[PASSAGE SHOWN]:
The featured image is a sketch of the Church in Turnham Green where Vincent taught Sunday School and preached beginning in November of 1876.

In late October of 1876, Vincent delivers his first sermon, at the Wesleyan Methodist Church in Richmond.  On November 19, he is brought aboard as a volunteer worker at Slade-Jones’ Congregational Church in Turnham Green, where he preaches and teaches Sunday school.  He becomes enamored with and enriched by hymnals and admits in correspondence he sings them as he walks alone and hopes to be able to one day creating paintings which inspire like hymns.

He also preaches in Petersham at this time.  In December of 1876, he and Anna will travel together back to Etten from London for the holidays and be joined by Theo for the Van Gogh family Christmas gathering.  In a letter written to his brother in November:

“Last Sunday evening I went to a village on the Thames, Petersham. In the morning I had been at the Sunday school at Turnham Green, and went after sunset from there to Richmond and then on to Petersham. It grew dark early and I wasn’t sure of the way, it was a surprisingly muddy road over a kind of embankment or rise on the hill covered with gnarled elm trees and shrubs. At last I saw below the rise a light in a small house, and scrambled and waded over to it, and there I was told the way. But, old boy, there was a beautiful little wooden church with a kindly light at the end of that dark road, I read Acts V:14-16.12 Acts XII:5-17, Peter in prison, and Acts XX:7-37, Paul preaching in Macedonia, and then I told the story of John and Theagenes yet again. There was a harmonium in the church, played by a young woman from a boarding school that was attending en masse.

[TASK BRIEF]: Name every place where the passage on Vincent's 1876 preaching says he preached. The lines that come next are taken from a separate source and are not related to the passage above.

[DATA EXTRACTS]:
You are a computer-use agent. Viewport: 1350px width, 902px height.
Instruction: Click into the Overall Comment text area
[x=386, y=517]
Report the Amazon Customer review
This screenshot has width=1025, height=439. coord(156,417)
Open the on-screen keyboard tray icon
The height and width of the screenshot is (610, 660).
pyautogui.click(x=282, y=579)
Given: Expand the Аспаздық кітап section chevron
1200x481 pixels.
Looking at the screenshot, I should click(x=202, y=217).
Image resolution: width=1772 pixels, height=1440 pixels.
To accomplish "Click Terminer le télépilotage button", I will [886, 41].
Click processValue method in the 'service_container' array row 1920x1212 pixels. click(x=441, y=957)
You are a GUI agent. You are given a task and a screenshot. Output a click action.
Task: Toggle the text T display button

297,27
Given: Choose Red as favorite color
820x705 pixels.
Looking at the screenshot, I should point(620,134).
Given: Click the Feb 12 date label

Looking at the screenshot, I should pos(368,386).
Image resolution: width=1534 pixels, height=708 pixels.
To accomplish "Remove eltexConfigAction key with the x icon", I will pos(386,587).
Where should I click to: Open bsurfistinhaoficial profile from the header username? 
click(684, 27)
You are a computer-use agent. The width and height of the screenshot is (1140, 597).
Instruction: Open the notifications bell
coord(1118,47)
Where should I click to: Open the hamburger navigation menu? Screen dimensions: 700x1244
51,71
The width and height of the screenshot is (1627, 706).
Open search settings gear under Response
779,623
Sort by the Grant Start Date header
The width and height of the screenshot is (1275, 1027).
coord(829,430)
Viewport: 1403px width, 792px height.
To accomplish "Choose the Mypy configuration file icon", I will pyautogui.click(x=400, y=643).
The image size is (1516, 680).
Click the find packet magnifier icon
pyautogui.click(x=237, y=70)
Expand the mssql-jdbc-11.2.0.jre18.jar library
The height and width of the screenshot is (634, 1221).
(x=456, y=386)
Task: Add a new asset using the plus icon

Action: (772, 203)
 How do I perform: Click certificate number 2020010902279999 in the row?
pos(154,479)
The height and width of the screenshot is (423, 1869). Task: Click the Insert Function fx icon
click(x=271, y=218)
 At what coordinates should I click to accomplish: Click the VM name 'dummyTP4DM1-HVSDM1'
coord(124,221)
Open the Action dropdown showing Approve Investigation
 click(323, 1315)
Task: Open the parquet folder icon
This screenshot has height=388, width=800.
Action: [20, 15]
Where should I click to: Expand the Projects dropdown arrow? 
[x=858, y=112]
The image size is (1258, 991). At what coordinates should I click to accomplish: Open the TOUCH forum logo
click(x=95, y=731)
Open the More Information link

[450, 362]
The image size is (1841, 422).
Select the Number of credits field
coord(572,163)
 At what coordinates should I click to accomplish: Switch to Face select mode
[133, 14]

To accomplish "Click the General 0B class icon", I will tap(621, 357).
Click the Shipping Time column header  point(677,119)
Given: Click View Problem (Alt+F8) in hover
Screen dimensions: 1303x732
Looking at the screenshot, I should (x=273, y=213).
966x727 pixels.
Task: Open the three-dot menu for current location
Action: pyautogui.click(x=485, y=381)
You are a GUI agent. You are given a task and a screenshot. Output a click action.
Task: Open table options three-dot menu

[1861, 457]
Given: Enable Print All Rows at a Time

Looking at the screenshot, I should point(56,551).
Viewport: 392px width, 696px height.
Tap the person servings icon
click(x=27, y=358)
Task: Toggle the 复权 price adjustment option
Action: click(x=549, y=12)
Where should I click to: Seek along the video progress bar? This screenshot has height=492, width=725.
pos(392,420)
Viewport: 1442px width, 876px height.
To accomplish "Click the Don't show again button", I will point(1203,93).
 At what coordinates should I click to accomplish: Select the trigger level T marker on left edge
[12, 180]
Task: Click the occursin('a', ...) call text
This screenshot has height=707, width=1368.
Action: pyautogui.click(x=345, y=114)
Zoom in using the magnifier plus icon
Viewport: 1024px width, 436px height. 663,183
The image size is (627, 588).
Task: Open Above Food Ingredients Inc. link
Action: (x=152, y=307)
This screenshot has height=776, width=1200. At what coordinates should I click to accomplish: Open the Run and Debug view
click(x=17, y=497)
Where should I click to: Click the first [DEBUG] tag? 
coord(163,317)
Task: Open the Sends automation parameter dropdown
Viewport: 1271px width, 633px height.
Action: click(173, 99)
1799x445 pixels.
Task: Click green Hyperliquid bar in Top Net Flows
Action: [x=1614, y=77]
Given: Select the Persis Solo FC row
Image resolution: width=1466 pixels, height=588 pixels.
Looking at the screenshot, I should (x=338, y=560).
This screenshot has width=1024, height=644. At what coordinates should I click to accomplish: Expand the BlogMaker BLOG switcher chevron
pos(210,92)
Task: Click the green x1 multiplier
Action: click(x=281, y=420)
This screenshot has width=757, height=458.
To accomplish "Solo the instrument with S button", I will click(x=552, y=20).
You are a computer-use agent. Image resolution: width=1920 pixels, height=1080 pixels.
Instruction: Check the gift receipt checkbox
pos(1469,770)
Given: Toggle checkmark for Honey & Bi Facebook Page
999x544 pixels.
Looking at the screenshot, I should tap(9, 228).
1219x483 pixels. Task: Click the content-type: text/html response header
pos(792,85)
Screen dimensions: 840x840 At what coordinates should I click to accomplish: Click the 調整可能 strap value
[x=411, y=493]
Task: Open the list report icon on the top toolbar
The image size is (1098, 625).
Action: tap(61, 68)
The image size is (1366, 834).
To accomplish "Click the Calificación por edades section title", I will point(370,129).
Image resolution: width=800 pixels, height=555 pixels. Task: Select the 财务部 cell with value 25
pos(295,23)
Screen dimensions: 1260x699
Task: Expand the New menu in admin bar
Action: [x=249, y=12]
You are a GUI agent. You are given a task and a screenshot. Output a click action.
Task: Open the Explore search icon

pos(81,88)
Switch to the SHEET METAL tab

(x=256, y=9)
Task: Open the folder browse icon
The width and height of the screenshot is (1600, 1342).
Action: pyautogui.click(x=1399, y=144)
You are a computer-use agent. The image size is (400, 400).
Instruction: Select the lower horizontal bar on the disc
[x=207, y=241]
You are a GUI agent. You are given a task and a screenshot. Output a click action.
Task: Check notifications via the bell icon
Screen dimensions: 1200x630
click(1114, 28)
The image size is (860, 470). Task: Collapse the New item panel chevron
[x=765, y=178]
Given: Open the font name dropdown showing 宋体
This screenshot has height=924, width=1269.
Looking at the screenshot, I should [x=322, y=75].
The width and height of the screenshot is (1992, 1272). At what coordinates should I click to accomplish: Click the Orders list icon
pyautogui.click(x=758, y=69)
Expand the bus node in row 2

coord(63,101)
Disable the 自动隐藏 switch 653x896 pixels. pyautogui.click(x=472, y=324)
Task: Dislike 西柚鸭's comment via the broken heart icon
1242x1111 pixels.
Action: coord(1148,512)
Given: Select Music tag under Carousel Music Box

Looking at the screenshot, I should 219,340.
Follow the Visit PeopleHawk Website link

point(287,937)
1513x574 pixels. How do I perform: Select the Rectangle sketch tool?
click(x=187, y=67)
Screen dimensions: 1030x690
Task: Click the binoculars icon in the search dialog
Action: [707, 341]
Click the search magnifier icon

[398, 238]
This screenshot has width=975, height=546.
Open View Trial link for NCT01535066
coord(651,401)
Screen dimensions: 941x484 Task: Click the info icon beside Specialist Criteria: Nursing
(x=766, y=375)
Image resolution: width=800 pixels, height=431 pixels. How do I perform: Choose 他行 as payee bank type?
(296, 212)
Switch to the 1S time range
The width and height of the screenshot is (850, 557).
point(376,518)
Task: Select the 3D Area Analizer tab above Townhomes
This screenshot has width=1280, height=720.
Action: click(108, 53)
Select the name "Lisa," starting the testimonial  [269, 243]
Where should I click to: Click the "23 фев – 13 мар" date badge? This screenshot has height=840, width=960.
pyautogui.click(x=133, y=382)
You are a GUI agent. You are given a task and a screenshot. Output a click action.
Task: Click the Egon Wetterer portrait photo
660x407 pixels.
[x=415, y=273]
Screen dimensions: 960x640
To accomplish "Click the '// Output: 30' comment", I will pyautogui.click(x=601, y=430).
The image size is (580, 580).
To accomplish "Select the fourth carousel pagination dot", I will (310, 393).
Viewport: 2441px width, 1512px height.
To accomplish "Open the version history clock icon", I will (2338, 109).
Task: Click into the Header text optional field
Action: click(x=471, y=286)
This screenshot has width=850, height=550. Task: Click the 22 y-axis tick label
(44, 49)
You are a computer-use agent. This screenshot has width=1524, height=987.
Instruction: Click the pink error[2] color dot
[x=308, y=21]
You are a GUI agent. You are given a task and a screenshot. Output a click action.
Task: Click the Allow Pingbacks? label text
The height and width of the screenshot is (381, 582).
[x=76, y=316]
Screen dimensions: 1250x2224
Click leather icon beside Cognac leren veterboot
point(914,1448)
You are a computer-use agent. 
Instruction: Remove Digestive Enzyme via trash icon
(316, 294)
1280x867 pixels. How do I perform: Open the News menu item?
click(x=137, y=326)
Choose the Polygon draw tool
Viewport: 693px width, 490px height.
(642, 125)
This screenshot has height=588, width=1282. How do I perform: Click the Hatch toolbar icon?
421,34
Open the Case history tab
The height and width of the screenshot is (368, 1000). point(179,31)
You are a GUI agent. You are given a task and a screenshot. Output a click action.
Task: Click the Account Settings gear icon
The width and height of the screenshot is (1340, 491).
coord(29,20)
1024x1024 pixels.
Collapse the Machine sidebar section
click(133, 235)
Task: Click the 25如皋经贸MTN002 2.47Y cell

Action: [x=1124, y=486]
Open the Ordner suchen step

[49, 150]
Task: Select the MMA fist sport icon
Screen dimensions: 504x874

[SOLUTION FOR THIS EXERCISE]: Richmond, Turnham Green and Petersham.